(TO BE DONE):
Reproduce the passage of the article on downtown Memphis security contracts from "With that growth" up to and including "downtown homeless population.".

(TEXT PASSAGE):
-*-
Industry News

Downtown Memphis Is Booming. Security Contracts Are Following the Money.

By Amanda Torres · · 7 min read

Stand at the corner of Main and Union on a weekday morning and count the cranes. I counted four last Tuesday. Two more are visible from the roof of the Peabody. Downtown Memphis hasn’t seen this much construction activity since the FedExForum went up in 2004, and every single one of those projects needs security.

New hotels. Converted apartment buildings. Restaurant openings on South Main. The long-anticipated renovation of the Sterick Building. Mixed-use developments on the northern edge of downtown near the Pinch District. Money is flowing into the urban core at a pace that would have seemed absurd five years ago, and the private security industry is scrambling to keep up with the demand.

The Construction Security Boom

Before a downtown building opens its doors to guests or tenants, it needs months of construction security. The reasons are straightforward. Construction sites contain expensive equipment, copper wire, tools, and materials that attract thieves. An unguarded site in downtown Memphis is an invitation.

Most general contractors working downtown require security as a condition of their insurance policies. The typical setup involves one or two guards on overnight shifts, when the construction crew leaves and the site goes dark. Some larger projects run 24-hour coverage, especially after framing is complete and expensive mechanical and electrical systems are being installed.

I spoke with a project manager overseeing a hotel renovation near Court Square. He told me security costs run about 2% to 3% of his total project budget. On a $15 million renovation, that’s $300,000 to $450,000 over the life of the project. “It’s not optional,” he said. “My insurance requires it. My investors require it. And frankly, I’ve seen what happens to unguarded sites. We had copper stolen from a project in Midtown three years ago. Cost us $40,000 to replace and two weeks of schedule delay.”

The major security companies in Memphis have all benefited from this wave. Securitas and Allied Universal hold contracts on several downtown projects. Local firms have picked up smaller jobs, particularly on residential conversions and restaurant build-outs along South Main and GE Patterson.

South Main’s Transformation

South Main has changed dramatically over the past three years. What was once a quiet stretch of converted lofts and a few restaurants has become one of Memphis’s most desirable corridors. New restaurants, boutique retailers, and service businesses have opened. Residential occupancy rates in the area are strong. The South Main trolley line keeps foot traffic steady.

With that growth comes a new set of security challenges. Property owners along South Main have dealt with car break-ins, panhandling that occasionally turns aggressive, and the spillover effects of being adjacent to both Beale Street’s nightlife and the downtown homeless population.

Several South Main property owners have formed an informal coalition to address security concerns. They’ve discussed shared patrol services, where a single security officer covers multiple properties on a walking route rather than each business hiring its own guard. The model works in other cities and could be cost-effective for small businesses that can’t justify a dedicated guard.
-*-
Stored items:
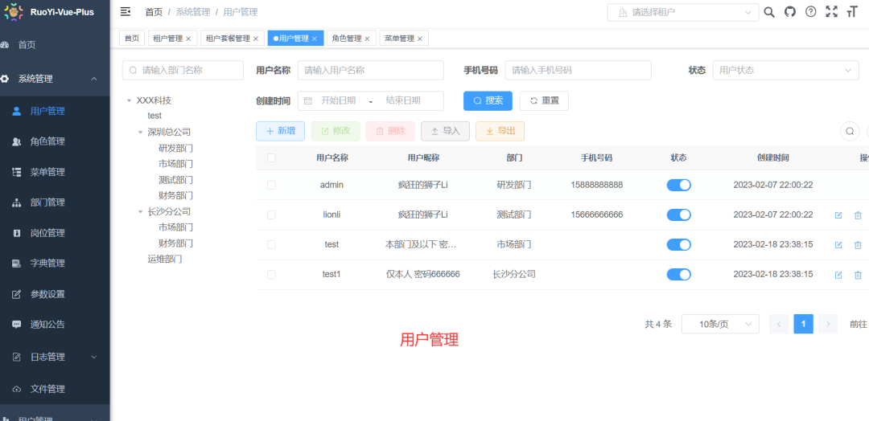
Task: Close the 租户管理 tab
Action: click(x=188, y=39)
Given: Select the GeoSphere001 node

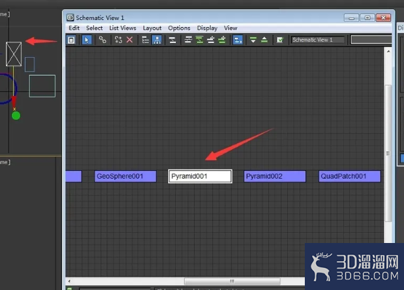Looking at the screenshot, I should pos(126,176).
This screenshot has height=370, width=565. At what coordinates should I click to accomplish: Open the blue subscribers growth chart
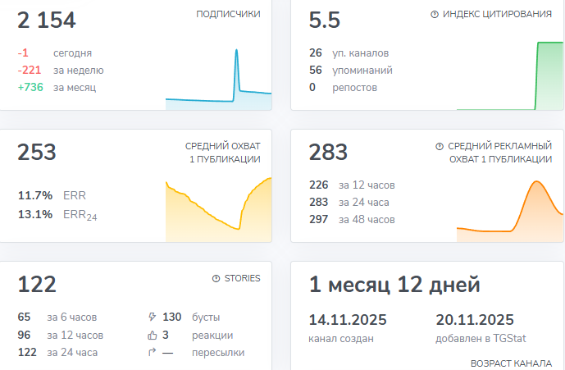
-*-
(RESULT OF THIS EXERCISE):
With that growth comes a new set of security challenges. Property owners along South Main have dealt with car break-ins, panhandling that occasionally turns aggressive, and the spillover effects of being adjacent to both Beale Street’s nightlife and the downtown homeless population.